Segment Start: Supplied material

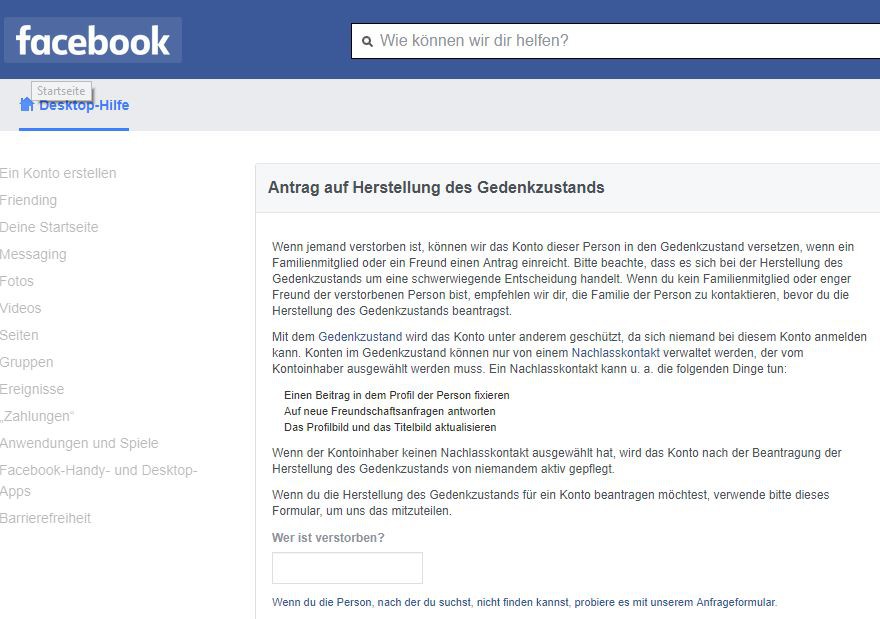Open the "Zahlungen" help topic

[37, 416]
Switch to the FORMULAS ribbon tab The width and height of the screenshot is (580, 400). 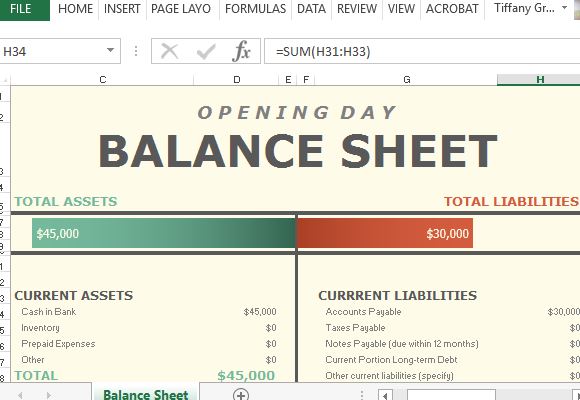click(255, 9)
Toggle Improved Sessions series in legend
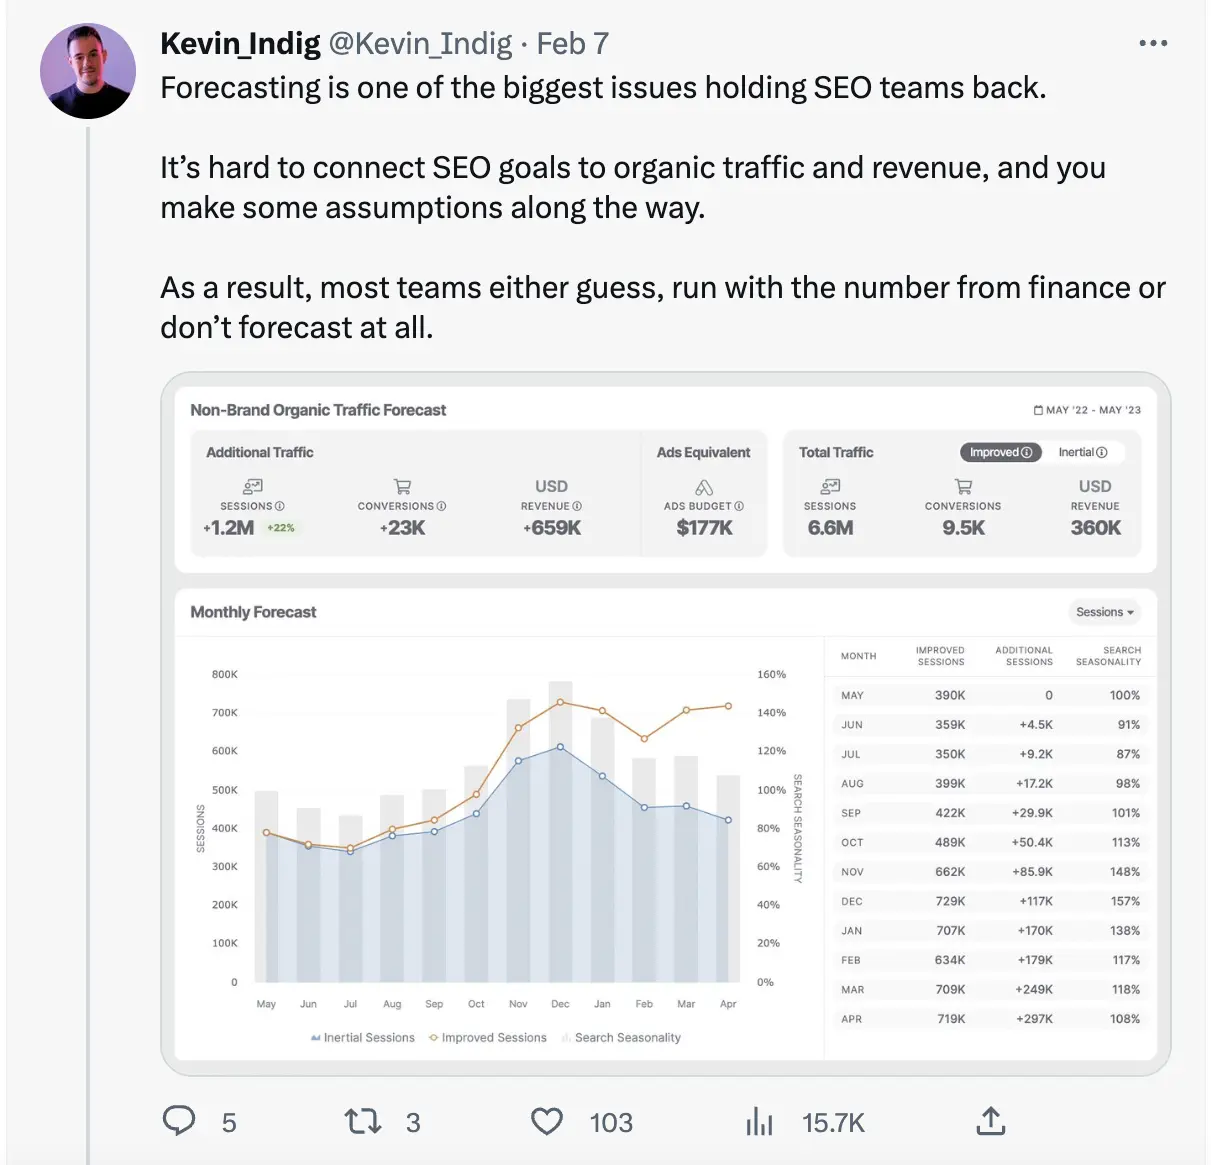 click(x=488, y=1038)
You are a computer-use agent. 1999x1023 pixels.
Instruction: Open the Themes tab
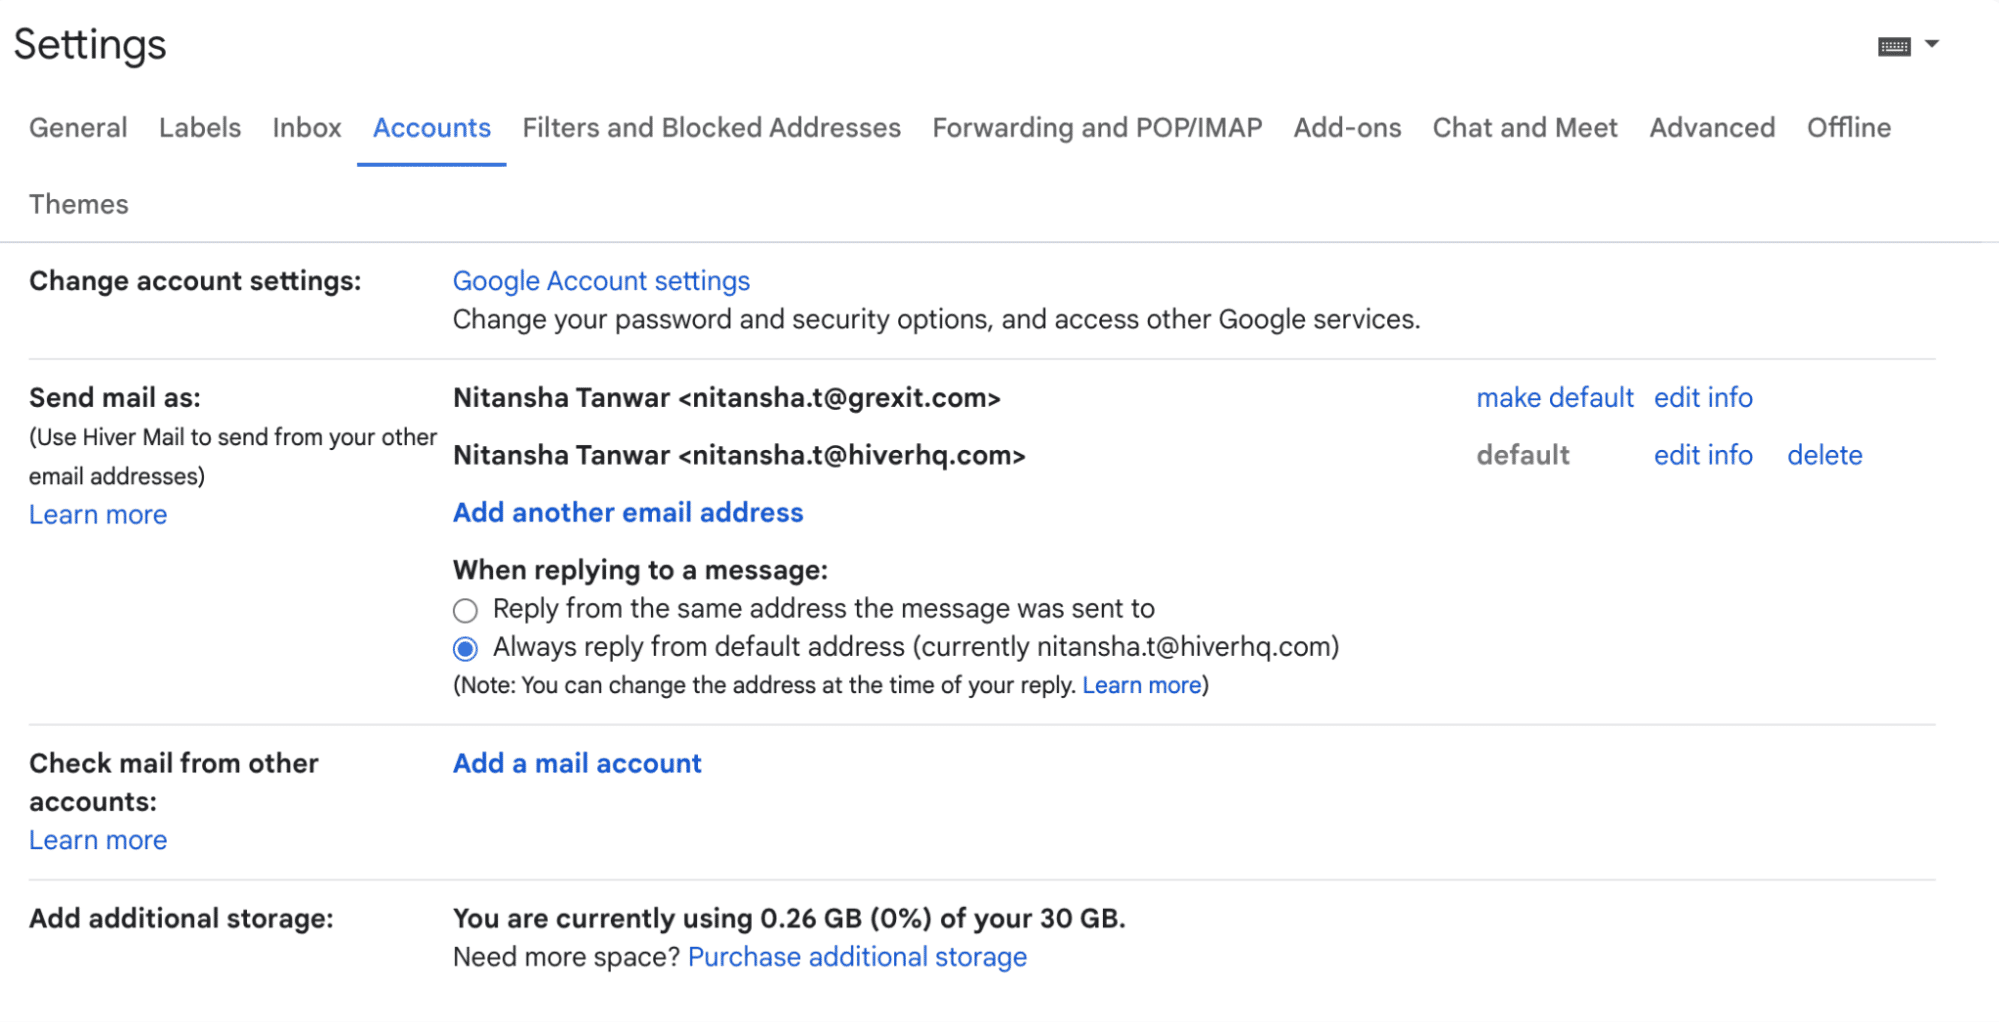click(x=78, y=205)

Segment End: Supplied material

Take the lines from the one holding "Toggle Improved Sessions series in legend" through the final line of the records above and output them exactly, both ends included, excluding pictures.

Toggle Improved Sessions series in legend
 click(x=488, y=1038)
You are a computer-use agent. 1999x1023 pixels.
Instruction: Open the Themes tab
click(x=78, y=205)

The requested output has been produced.